Below is a listing. Gather each line of it that contains "value".

-=-=-

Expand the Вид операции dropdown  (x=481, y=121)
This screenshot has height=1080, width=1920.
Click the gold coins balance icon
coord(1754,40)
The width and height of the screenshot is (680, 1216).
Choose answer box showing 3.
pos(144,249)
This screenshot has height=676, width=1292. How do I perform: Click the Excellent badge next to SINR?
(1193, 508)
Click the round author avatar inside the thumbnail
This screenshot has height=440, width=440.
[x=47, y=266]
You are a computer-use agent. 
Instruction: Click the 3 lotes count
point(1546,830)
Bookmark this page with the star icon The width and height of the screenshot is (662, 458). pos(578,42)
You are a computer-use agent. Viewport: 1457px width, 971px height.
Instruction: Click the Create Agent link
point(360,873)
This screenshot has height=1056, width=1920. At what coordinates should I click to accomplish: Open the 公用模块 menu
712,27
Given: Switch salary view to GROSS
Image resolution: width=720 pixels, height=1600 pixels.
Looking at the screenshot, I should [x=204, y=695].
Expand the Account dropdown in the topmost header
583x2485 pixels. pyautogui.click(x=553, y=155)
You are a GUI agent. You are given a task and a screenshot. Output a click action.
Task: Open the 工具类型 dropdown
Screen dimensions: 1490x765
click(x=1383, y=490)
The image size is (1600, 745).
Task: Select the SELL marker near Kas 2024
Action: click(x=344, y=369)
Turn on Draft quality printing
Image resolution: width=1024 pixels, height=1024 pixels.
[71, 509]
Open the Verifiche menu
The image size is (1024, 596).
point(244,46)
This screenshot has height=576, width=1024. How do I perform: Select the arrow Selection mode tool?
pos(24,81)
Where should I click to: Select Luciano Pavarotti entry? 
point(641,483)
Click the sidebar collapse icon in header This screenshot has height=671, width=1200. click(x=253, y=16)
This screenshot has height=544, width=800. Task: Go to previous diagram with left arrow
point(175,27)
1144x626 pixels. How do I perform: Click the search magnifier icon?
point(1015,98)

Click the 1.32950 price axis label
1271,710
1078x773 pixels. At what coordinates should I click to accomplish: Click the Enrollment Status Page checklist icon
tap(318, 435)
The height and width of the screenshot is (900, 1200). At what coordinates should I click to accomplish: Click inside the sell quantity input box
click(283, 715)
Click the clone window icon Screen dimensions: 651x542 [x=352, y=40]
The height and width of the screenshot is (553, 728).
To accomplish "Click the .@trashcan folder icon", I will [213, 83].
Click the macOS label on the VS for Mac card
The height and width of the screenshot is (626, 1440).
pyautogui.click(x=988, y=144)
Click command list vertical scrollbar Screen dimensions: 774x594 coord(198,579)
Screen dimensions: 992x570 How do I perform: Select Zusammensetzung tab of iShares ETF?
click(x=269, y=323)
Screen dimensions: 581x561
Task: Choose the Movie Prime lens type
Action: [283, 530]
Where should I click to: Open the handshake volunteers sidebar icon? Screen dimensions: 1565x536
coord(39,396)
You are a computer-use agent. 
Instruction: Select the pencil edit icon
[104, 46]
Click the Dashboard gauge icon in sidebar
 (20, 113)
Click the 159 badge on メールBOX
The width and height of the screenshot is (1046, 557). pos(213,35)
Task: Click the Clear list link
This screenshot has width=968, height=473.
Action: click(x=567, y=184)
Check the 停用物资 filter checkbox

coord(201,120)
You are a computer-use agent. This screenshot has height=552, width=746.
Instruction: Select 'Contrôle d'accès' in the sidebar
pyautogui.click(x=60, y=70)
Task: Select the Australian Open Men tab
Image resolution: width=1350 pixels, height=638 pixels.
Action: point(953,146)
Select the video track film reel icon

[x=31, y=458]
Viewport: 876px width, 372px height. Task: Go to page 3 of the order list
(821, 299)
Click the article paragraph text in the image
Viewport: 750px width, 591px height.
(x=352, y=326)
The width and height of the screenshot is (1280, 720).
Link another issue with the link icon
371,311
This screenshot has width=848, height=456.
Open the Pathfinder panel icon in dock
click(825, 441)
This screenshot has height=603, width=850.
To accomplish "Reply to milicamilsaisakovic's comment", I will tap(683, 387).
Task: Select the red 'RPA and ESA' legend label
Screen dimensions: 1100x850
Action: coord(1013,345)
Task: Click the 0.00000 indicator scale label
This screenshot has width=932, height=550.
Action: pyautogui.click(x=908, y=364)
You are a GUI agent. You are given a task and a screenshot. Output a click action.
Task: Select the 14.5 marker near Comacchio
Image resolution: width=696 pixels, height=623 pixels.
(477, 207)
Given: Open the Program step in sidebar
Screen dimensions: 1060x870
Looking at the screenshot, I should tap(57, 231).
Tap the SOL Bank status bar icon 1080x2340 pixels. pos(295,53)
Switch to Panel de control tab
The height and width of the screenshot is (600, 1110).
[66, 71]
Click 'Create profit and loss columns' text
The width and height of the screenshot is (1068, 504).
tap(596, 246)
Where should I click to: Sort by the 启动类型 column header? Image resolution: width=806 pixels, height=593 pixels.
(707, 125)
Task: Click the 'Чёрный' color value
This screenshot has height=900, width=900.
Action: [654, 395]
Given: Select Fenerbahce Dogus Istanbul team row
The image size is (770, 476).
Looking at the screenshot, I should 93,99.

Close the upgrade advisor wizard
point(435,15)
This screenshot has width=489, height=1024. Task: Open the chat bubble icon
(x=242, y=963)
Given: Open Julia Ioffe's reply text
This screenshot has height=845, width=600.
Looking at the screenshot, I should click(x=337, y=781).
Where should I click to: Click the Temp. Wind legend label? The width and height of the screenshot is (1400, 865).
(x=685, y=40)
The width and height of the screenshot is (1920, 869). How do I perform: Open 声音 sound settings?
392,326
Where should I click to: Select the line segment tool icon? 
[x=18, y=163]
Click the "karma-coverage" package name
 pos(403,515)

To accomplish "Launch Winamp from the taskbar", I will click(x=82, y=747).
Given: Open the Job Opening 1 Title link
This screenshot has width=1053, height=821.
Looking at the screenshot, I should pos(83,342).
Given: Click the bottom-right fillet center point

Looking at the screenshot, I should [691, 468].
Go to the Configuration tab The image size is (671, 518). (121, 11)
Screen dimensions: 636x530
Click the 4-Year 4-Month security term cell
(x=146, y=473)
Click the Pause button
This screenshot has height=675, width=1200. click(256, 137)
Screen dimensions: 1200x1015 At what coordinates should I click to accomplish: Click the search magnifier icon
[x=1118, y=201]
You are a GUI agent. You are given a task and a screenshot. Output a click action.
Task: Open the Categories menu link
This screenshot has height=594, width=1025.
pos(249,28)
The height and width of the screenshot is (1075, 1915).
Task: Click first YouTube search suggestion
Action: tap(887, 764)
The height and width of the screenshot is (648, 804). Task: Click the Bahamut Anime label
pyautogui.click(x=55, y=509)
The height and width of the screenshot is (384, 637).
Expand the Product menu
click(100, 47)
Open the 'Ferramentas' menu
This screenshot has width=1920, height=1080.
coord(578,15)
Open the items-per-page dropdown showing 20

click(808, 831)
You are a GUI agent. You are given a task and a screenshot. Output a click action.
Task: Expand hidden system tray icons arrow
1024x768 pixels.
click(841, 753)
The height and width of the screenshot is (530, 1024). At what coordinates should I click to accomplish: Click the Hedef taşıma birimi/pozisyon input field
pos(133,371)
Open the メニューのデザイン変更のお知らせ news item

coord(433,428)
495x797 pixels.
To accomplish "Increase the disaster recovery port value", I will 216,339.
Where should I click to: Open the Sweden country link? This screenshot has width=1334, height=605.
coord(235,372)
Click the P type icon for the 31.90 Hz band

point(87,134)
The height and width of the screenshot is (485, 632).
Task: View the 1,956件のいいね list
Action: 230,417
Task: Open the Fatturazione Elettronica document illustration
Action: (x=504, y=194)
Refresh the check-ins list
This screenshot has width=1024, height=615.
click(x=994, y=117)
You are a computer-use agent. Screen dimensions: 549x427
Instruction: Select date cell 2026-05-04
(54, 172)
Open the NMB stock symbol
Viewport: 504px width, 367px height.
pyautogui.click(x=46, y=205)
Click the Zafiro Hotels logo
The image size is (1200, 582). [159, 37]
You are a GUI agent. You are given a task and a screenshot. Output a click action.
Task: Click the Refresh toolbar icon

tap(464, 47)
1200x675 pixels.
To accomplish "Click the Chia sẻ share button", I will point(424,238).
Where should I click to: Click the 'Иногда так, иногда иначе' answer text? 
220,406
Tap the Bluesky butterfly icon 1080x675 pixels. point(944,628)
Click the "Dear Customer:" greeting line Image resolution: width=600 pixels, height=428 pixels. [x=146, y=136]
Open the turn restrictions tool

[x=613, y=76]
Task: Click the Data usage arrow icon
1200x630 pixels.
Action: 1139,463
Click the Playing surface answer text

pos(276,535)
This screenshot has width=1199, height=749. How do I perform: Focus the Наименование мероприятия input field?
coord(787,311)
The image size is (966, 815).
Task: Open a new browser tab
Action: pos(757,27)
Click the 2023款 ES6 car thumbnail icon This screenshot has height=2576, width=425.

-=-=-

Written answer
Task: Click the 'Чёрный' color value
To accomplish "Increase the disaster recovery port value", I will 216,339.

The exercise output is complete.